É uma primavera que não podemos chamar de primavera, por uma incongruência conceitual; essa coisa tão básica de que ainda carecemos com intensidade. Qualquer conceito foi a partir de então desfeito, principalmente o conceito de que antes de qualquer coisa, é preciso conceituar.

É como se todo o esforço humano empregado nesta atividade homeopática, frágil, básica, tivesse sido desconsiderado por conceituadores de última hora, brutos e delirantes. O acúmulo de conhecimento foi desbancado pelo acúmulo da insensatez, para o ilusório acúmulo de alguma miséria que querem chamar de sua.

Nós não estamos em primavera. Ela há de chegar, mas antes teremos que enfrentar este inverno que se arrasta desde 2015. Não estamos em primavera porque para o tempo há conceito e uma ordem inalterável.
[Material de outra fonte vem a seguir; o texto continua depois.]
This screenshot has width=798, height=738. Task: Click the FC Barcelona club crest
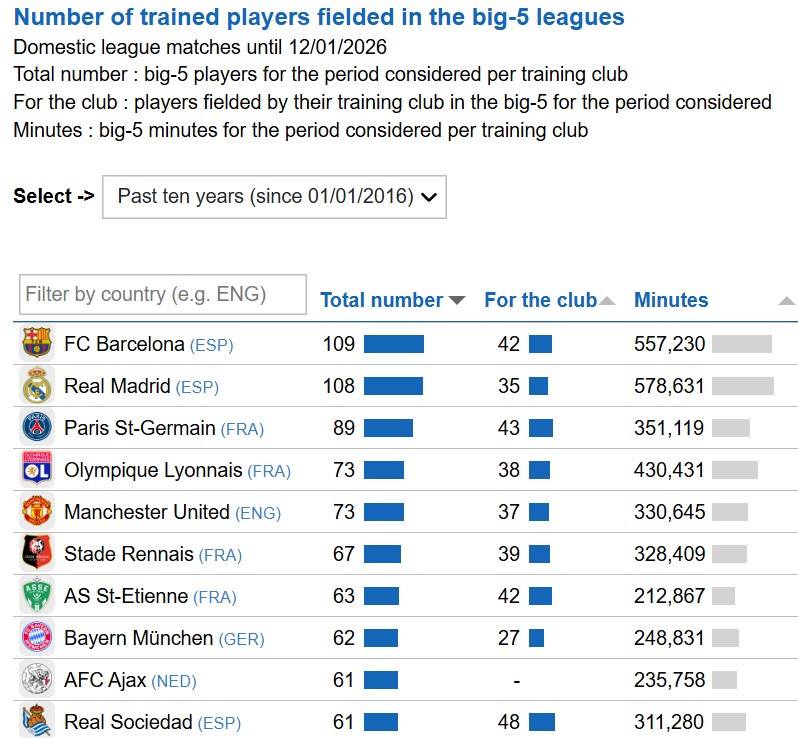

Não há alucinação alguma capaz de alterar a sequência das estações. Teremos que atravessar o inverno, protegidos do frio, em bandos, protegendo-se do frio, até que alcancemos um começo de primavera. A primavera nunca é um presente, sempre uma conquista.

Esta chuva fina, que nos parece primaveril, tem gosto de lágrimas. As flores têm cheiro de morte. Mas algum amor há de fechar estes cortes.